Cores have also been made of transformer iron or transformer laminar sheets. Laminated cores can be used only up to frequencies of about 1 kHz due to eddy current losses. The structural shapes which can be obtained by such cores also are limited, and the cores have to be stacked and connected together, which is a comparatively expensive manufacturing operation.

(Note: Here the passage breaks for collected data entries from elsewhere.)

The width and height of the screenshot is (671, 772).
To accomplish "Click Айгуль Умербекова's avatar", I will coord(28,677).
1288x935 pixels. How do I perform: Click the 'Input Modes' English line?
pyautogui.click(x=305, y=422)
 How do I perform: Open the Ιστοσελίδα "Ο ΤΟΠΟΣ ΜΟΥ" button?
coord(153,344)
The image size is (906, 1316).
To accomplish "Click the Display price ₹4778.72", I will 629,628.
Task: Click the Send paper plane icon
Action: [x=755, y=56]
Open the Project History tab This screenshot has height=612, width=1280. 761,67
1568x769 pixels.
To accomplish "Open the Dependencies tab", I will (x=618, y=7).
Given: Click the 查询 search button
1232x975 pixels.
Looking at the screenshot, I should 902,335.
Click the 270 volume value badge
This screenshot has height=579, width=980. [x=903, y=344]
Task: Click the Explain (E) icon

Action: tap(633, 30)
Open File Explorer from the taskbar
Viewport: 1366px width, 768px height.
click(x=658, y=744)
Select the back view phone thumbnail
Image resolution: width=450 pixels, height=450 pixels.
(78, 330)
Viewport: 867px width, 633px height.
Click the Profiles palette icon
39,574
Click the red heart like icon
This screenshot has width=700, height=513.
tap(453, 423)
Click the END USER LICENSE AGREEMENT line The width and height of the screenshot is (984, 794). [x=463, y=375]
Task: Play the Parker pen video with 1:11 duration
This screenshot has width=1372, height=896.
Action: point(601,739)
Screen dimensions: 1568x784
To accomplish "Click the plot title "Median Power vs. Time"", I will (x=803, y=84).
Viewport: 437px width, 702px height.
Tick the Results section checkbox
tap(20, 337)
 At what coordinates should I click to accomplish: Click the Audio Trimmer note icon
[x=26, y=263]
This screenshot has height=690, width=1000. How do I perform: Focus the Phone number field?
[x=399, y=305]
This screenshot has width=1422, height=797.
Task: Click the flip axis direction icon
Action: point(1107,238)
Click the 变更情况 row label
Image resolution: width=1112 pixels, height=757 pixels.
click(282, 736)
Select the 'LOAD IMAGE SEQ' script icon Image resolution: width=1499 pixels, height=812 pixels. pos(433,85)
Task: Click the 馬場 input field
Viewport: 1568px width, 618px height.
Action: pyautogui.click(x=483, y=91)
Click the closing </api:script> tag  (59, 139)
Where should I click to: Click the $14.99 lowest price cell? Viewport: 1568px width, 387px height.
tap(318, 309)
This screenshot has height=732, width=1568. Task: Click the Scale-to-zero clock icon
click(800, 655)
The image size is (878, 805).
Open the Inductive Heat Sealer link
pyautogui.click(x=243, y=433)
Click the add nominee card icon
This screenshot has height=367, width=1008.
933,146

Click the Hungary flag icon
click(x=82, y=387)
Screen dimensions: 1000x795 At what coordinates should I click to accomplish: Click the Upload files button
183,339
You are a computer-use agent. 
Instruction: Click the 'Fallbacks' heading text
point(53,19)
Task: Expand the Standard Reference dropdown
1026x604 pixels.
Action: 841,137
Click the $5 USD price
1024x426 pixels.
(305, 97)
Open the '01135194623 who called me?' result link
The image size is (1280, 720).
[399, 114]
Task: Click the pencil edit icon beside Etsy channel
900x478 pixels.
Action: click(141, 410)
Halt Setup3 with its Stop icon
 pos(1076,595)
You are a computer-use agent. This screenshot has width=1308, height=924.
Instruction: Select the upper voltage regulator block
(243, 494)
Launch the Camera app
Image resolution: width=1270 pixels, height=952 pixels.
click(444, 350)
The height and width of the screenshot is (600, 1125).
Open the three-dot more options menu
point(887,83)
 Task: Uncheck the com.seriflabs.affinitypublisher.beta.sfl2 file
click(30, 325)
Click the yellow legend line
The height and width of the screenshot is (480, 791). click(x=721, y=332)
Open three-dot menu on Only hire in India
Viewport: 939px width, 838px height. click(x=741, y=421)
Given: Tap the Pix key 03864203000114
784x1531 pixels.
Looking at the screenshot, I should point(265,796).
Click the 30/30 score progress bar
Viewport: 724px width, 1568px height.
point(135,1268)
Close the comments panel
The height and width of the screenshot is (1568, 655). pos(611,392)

Some sheets which have a thickness of only 0.03 mm or less, and made of nickel-iron alloys, can be used for frequencies up to 100 kHz and have higher permeabilities; these sheets, however, are difficult to handle, to machine, and are expensive.
a mixture of soft magnetic material and resin binder in which the soft magnetic material is an iron powder i.e. an atomized, a sponge or an electrolytic iron powder, in the following called "normal iron powder", in most cases mixed together with iron powder produced from iron carbonyl, the magnetic material then being mixed with a thermosetting resin in liquid form.
the mixture is filled into a die.
the die is heated and pressure applied, the build-up of the pressure in the die permitting escape of excess liquid of the resin through the clearance between the die walls and the pressing punches during build-up of the pressure, and before setting thereof.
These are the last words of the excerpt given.